Butler v. Thompson

Decision Date11 December 1951
Docket NumberNo. 14293.,14293.
Citation192 F.2d 831
PartiesBUTLER v. THOMPSON et al.
CourtU.S. Court of Appeals — Eighth Circuit

C. Frank Aldrich, St. Louis, Mo., for appellant.

Thomas J. Cole, St. Louis, Mo. (Thomas T. Railey, St. Louis, Mo., on the brief), for appellees.

J. W. Brown and Ben Gettler, Cincinnati, Ohio, amicus curiae, for Hotel & Restaurant Employees and Bartenders International Union et al.

Before GARDNER, Chief Judge, and THOMAS and COLLET, Circuit Judges.

THOMAS, Circuit Judge.

This is an appeal by the plaintiff from a judgment dismissing his complaint "for failure to state a cause of action."

The complaint alleges that the action arises under the Railway Labor Act, Title 45, Chapter 8, 45 United States Code Annotated, § 151 et seq.; that since 1923 plaintiff was a dining car employee of the Missouri Pacific Railroad Co., of which company Guy Thompson is trustee; that he was suspended on August 23, 1947; and he demands reinstatement in his position, and an accounting for loss of earnings, or damages. The answer admits the alleged employment of plaintiff, denies plaintiff's alleged right to maintain the action in court, and asks that the complaint be dismissed.
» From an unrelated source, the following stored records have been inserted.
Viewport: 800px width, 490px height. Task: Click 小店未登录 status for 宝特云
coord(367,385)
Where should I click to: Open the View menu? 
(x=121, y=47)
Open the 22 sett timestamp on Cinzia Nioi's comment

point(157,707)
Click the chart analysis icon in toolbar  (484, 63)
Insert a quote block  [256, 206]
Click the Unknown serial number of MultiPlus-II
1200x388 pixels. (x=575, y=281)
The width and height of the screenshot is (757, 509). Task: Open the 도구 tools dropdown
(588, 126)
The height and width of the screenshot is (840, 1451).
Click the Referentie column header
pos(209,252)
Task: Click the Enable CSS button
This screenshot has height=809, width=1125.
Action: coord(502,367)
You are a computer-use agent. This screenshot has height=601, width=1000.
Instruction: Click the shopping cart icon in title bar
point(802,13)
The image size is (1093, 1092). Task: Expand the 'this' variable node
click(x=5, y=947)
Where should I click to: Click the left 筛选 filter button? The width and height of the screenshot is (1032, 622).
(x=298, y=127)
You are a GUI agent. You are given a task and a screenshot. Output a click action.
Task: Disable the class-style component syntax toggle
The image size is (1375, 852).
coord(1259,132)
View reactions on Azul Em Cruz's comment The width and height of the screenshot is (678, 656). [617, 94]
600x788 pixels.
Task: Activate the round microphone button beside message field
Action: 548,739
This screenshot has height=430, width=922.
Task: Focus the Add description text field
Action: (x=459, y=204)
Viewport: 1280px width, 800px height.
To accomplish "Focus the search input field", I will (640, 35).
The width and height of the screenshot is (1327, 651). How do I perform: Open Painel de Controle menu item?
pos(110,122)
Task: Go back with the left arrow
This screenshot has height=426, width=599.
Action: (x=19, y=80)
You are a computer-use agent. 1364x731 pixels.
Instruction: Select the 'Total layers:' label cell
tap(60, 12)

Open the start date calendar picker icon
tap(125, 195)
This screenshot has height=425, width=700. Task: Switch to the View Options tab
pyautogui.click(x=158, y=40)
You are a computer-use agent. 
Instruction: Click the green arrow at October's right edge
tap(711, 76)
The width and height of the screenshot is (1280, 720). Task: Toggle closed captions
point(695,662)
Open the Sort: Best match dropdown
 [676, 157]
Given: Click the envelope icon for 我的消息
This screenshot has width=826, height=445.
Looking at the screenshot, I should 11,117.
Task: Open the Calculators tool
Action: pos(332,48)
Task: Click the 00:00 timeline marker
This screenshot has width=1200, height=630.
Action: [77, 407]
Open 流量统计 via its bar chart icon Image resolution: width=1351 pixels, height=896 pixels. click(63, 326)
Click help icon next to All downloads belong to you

The facts were stipulated. From 1923 plaintiff worked continuously for the defendant railroad company, except for several months suspension during the year 1929, until he was again suspended on August 23, 1947, on a charge of violation of dining car instructions prohibiting the carrying, possession or use by crew members of intoxicating liquor while on duty.

Plaintiff was a member of Local 354, Hotel & Restaurant Employees and Bartenders International Union. By virtue of a collective bargaining agreement between the Union and the defendant he was at the time of his suspension entitled to certain rights of seniority and other benefits.

Rule 17(a) of the contract with the Union provided that "The right of the Management to discipline, suspend or discharge an employee for incompetency or other just and sufficient reason is recognized * * * however, prior to dismissal they shall be afforded an investigation at which they may be represented by a representative (an employee) of their choice * * * (c) Hearings will be held within ten days, unless otherwise agreed upon * * *." And in all cases the right of appeal by the employee to the highest official designated by the management was preserved.

For the purpose of investigating the right of plaintiff to reinstatement a hearing was arranged to be held on September 2, also on September 6 and 19, and on October 16, 1947. On each occasion plaintiff alleged that he was unable to attend on account of the illness of his wife, of himself, or inability to secure a representative. Finally it was agreed that a hearing should be had on October 27, 1947, at which time plaintiff appeared and attempted to authorize as his representative for the hearing one not an employee of the defendant nor a member of plaintiff's union but an officer of a rival union.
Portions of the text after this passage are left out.